When configuring multiple multicast MoH servers, assign a different base multicast IP address and/or range to each MoH server. If multiple MoH servers are transmitting to the same multicast IP address, then when an endpoint joins the multicast group address, it will receive multiple MoH streams (from different MoH servers).
Unified CM MoH Audio Sources
Configured audio sources are shared among all MoH servers in the Unified CM cluster, requiring each audio source file to be uploaded to every MoH server within the cluster. You can configure up to 500 unique audio sources per cluster.
For those audio sources that will be used for multicast streaming, ensure that Allow Multicasting is enabled.
Unicast and Multicast in the Same Unified CM Cluster
In some cases, administrators might want to configure a single Unified CM cluster to handle both unicast and multicast MoH streams. This configuration might be necessary because the telephony network contains devices or endpoint that do not support multicast or because some portions of the network are not enabled for multicast.

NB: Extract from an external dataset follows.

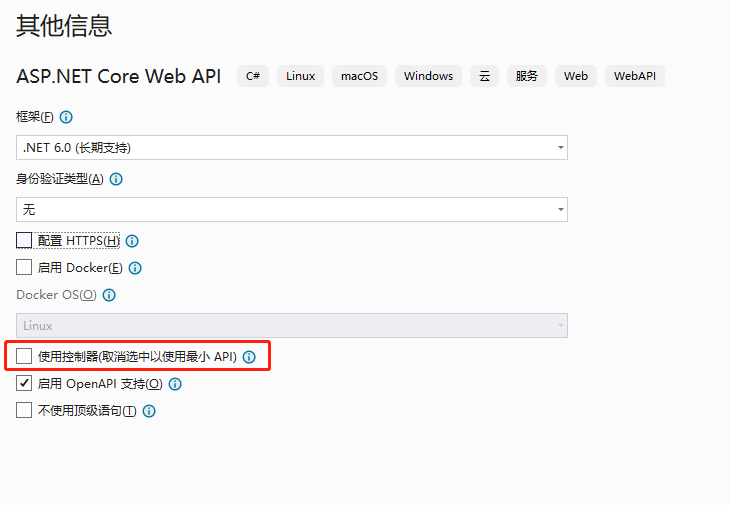Click info icon beside 启用 Docker
Viewport: 730px width, 505px height.
click(x=135, y=268)
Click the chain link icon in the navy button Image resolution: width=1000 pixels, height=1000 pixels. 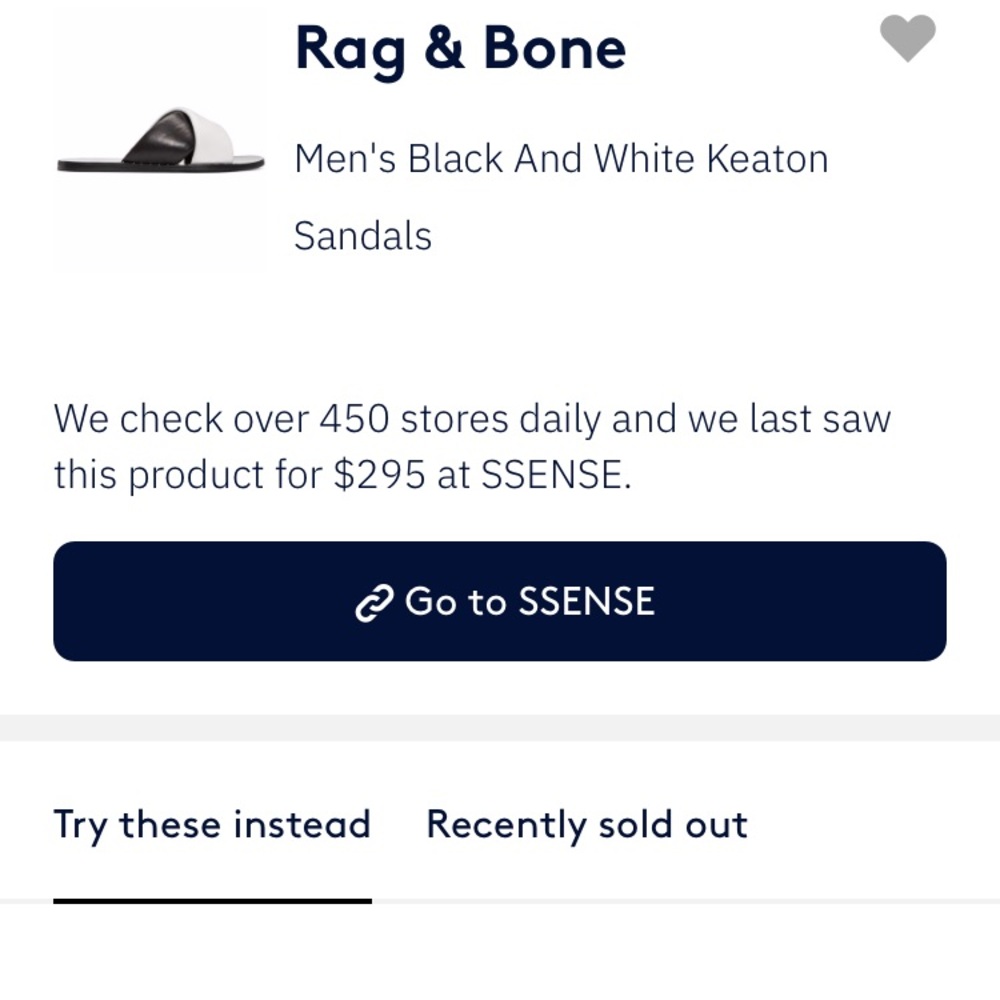click(374, 601)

Use one of the following methods to enable a cluster to support both unicast and multicast MoH audio streams:
- Deploy separate MoH servers, with one server configured as a unicast MoH server and the second server configured as a multicast MoH server.
- Deploy a single MoH server with two media resource groups (MRGs), each containing the same MoH server, with one MRG configured to use multicast for audio streams and the second MRG configured to use unicast.

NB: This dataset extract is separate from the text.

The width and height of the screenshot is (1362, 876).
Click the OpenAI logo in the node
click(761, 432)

In either case, you must configure at least two MRGs and at least two media resource group lists (MRGLs). Configure one unicast MRG and one unicast MRGL for those endpoints requiring unicast MoH. Likewise, configure one multicast MRG and one multicast MRGL for those endpoints requiring multicast MoH.
When deploying separate MoH servers, configure one server without multicast enabled (unicast-only) and configure a second MoH server with multicast enabled. Assign the unicast-only MoH media resource and the multicast-enabled MoH media resource to the unicast and multicast MRGs, respectively. Ensure that the Use Multicast for MoH Audio box is checked for the multicast MRG but not for the unicast MRG. Also assign these unicast and multicast MRGs to their respective MRGLs. In this case, an MoH stream is unicast or multicast based on whether the MRG is configured to use multicast and then on the server from which it is served.
When deploying a single MoH server for both unicast and multicast MoH, configure the server for multicast. Assign this same MoH media resource to both the unicast MRG and the multicast MRG, and check the Use Multicast for MoH Audio box for the multicast MRG. In this case, an MoH stream is unicast or multicast based solely on whether the MRG is configured to use multicast.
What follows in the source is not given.